VERDICT $850,000 New York verdict.

COMMENT Careful follow-up and diagnosis of chest radiograph abnormalities is paramount.

Yes, it was a stroke

WEAKNESS, NUMBNESS, AND TINGLING IN HIS RIGHT ARM prompted a 56-year-old man to visit his primary care physician. The physician sent the patient to the emergency department (ED) for testing because he believed the man was experiencing stroke-like symptoms. As the patient and his wife drove to the hospital, the physician faxed the patient’s medical records to the ED.

When the patient’s wife tried to give ED employees the physician’s orders for tests and tell them of the doctor’s concern about a stroke, they told her that all the beds were full and she should sit down and wait.

The patient was eventually evaluated as a low-priority patient with numbness in his right hand. The examining doctor ordered radiographs of the right wrist and discharged the patient with a diagnosis of carpal tunnel syndrome.

Twenty minutes later, a nurse left a message telling the patient to return to the hospital for the stroke-related tests that had been ordered by his primary care physician. An ED physician other than the one who first examined the patient performed the tests—except for a test of blood flow to the brain. The physician diagnosed stroke-like symptoms and requested a consultation with another physician, which never happened. The patient was discharged about 6 hours after his first discharge.

About 16 hours later, the patient suffered a stroke.
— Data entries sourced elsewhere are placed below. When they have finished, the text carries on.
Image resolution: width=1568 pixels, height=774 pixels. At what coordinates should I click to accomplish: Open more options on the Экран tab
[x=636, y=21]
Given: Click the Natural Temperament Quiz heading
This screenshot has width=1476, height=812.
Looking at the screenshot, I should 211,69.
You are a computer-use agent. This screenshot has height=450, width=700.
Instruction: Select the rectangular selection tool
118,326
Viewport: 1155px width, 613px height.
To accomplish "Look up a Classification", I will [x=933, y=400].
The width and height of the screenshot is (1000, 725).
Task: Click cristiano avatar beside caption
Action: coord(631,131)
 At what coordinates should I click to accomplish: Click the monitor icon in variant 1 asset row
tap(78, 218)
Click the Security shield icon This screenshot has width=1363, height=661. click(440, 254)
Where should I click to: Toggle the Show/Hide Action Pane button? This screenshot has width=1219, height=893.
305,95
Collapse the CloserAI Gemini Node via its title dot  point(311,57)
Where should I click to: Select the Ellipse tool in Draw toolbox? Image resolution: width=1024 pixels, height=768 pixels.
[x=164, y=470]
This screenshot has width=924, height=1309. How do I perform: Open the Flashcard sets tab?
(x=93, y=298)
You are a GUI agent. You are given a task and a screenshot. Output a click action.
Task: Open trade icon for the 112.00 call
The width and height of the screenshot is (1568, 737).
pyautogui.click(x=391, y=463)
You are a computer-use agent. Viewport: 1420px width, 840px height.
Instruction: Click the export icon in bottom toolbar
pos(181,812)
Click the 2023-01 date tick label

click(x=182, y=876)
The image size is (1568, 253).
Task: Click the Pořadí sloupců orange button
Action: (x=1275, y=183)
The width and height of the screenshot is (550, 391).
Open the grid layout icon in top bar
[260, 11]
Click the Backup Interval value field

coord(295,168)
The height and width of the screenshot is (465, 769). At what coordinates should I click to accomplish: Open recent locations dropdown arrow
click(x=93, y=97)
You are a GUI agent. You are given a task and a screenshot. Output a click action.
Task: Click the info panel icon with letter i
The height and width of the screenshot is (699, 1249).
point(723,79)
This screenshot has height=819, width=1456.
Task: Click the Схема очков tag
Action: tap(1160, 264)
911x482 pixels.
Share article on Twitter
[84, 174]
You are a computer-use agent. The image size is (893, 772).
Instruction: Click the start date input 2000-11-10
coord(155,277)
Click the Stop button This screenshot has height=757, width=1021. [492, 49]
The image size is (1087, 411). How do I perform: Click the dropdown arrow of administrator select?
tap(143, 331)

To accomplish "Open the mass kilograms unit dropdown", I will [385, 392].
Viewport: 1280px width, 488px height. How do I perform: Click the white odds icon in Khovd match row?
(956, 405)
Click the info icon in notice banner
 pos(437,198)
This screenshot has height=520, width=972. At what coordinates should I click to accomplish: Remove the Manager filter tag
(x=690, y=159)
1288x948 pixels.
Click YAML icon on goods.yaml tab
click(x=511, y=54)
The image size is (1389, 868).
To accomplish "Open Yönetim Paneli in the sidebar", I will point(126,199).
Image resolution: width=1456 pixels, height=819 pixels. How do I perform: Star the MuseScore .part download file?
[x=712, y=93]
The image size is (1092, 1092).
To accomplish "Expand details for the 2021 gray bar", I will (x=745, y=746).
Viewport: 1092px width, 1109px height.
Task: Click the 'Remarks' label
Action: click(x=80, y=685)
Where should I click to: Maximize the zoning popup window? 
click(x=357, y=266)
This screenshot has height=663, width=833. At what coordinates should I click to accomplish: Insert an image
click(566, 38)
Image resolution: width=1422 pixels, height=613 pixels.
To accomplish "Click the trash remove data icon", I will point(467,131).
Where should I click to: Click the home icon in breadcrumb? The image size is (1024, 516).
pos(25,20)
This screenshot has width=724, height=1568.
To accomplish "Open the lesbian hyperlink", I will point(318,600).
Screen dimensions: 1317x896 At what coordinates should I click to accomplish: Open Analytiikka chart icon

Subsequent testing revealed an obstruction in the left carotid artery. The stroke resulted in permanent neurologic injury.

PLAINTIFF’S CLAIM No information about the plaintiff’s claim is available.

THE DEFENSE The defendants denied negligence and disputed the extent of the patient’s injuries.

VERDICT $1.123 million Maryland verdict.

COMMENT Coordination of care remains critical, particularly between our outpatient offices and the busy ED.